In this article, we look at a simple tip for finding errors in SQL code when using PEAR::DB.

Debugging PEAR::DB

The PEAR modules provide a great deal of power and convenience for PHP programmers. One of the most widely used modules is DB, with its support for a ridiculous number of databases. PEAR::DB also includes some extremely helpful methods like autoPrepare() and autoExecute(). The downside to these methods is that they are (in many respects) a “black box” approach. You provide a key-value (associated) array along with the table name, insert or update constant, and predicate. What you hope to get is a new or updated record in your database.

When it doesn’t happen, there isn’t a whole lot of information (at first glance). Since the autoExecute() method constructs the SQL statement for you, you cannot simply use “echo $sql” as you might if you were constructing the SQL statements yourself.

However, the DB module also has a very simple mechanism for showing you what is happening behind the scenes.

Suppose you are updating a table in your database and the update doesn’t seem to be doing anything.
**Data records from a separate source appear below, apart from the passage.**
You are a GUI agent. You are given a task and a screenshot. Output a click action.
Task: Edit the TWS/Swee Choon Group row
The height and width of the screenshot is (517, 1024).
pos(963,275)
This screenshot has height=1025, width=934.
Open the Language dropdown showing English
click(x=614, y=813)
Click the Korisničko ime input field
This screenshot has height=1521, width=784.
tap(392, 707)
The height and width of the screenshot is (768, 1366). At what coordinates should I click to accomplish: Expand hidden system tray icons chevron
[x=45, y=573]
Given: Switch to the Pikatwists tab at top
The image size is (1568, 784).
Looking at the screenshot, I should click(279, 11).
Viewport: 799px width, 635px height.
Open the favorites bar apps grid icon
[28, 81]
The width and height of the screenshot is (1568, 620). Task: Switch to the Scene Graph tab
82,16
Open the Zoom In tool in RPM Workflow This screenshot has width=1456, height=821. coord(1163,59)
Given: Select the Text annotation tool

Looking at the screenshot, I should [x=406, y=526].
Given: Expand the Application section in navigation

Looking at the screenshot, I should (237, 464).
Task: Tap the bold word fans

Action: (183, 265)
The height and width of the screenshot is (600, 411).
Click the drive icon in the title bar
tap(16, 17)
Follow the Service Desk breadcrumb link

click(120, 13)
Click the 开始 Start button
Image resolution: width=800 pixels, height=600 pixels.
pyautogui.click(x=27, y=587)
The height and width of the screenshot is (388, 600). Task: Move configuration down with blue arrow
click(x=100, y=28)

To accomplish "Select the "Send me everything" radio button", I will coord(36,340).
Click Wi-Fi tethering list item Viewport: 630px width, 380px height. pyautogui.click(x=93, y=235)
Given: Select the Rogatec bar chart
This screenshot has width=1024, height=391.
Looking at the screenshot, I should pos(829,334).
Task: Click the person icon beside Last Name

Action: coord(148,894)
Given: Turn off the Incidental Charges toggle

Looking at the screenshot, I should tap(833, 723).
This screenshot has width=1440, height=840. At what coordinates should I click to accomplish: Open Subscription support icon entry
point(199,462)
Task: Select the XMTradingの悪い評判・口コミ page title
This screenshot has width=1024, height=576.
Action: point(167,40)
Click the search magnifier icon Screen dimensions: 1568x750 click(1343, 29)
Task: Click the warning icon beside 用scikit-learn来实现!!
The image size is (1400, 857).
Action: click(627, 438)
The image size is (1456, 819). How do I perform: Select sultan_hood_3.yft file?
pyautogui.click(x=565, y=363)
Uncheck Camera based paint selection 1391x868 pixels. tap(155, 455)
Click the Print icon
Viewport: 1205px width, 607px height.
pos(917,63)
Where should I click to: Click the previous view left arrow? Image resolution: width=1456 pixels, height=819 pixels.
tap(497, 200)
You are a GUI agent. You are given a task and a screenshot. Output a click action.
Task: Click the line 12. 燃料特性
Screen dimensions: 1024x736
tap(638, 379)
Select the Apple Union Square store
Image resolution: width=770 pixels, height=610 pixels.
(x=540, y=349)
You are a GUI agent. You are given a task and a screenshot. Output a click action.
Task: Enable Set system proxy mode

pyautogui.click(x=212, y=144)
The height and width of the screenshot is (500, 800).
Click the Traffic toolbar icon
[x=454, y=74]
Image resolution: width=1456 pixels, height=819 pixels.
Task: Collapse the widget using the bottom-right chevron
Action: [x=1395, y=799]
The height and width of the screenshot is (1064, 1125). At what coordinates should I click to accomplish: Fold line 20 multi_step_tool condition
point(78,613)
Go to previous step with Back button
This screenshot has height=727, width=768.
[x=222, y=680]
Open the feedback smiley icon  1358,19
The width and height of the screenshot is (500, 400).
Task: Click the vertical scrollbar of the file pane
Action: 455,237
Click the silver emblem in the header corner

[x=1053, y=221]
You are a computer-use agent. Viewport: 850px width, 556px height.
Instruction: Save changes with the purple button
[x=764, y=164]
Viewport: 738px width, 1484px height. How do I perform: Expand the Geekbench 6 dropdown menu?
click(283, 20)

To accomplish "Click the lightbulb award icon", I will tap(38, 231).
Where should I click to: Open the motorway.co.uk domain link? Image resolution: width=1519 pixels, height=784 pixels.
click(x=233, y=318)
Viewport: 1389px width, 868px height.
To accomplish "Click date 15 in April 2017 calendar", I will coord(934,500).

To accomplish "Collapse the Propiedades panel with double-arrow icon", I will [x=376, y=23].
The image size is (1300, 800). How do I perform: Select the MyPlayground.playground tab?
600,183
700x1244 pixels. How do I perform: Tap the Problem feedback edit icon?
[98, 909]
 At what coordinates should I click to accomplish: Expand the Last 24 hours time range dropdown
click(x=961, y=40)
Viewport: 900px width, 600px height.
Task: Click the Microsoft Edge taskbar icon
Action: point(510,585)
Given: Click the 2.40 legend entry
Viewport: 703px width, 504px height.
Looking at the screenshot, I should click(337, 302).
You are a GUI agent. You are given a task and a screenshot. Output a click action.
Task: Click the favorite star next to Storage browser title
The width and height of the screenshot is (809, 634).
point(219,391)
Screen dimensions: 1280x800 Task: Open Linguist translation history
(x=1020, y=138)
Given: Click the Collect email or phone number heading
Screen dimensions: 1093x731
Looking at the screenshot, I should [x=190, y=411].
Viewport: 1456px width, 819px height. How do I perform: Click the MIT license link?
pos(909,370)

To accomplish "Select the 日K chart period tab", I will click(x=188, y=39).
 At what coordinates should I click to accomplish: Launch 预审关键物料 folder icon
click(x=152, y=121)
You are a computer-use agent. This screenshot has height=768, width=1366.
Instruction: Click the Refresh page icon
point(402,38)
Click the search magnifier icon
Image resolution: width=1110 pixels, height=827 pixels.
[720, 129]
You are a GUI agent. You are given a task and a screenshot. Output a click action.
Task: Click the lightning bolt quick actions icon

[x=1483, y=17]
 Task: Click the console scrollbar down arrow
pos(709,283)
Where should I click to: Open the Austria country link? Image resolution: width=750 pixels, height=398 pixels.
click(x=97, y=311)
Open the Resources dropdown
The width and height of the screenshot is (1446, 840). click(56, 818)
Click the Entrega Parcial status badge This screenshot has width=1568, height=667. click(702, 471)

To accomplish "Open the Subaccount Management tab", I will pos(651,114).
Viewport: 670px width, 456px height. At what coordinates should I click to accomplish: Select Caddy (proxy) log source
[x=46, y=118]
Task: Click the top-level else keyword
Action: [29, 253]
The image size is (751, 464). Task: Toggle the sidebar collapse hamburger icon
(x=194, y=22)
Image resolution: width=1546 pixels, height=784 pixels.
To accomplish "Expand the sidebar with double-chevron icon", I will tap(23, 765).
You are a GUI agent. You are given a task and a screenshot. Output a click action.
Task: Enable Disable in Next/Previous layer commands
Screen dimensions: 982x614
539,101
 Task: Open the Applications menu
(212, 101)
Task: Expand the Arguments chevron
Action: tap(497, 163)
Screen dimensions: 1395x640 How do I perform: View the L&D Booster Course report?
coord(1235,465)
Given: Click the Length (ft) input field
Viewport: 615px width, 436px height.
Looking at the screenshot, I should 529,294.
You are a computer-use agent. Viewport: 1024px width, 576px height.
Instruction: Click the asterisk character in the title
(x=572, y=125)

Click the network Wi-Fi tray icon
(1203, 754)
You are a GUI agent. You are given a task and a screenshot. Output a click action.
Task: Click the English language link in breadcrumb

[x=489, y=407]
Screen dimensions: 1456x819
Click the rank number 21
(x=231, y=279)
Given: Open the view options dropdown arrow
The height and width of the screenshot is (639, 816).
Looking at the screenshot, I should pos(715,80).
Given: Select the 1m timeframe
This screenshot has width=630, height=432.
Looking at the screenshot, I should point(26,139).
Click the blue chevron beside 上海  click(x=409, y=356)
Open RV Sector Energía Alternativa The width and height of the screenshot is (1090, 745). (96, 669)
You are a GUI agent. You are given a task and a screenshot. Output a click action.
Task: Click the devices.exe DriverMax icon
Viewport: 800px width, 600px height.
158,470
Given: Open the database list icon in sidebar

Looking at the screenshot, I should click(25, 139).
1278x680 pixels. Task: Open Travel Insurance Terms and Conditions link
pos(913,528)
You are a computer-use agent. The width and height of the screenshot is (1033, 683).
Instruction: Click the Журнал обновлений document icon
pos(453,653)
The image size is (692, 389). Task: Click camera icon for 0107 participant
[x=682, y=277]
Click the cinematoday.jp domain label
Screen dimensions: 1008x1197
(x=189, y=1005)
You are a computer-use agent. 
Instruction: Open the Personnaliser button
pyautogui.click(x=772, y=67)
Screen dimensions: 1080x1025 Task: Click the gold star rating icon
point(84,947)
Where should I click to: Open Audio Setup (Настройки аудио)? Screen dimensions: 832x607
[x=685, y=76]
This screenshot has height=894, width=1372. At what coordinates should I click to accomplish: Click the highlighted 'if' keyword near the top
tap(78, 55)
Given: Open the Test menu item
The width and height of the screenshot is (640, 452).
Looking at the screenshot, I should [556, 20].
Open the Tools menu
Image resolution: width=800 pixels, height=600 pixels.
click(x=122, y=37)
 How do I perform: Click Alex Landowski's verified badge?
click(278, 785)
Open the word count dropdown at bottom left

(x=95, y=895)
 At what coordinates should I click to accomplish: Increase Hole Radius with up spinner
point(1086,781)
Your code might look something like this:

$db->autoExecute($table, $_POST, DB_AUTOQUERY_UPDATE, "row_id=$id");

Header("Location: my_edit_page.php");

To find out why the update is not occurring, you could modify that same code to look like this:

$db->setOption('debug', true);

$my_query = $db->autoExecute($table, $_POST, DB_AUTOQUERY_UPDATE, "row_id=$id");

if (DB::isError($my_query)) {
	print $my_query->getDebugInfo();
}

// Header("Location: my_edit_page.php");

Now, when you attempt to save, the redirect will not happen and you will see both the SQL statement that PEAR::DB attempted to use as well as a message describing why it did not work.

Once you know where to look, debugging PHP is quite simple!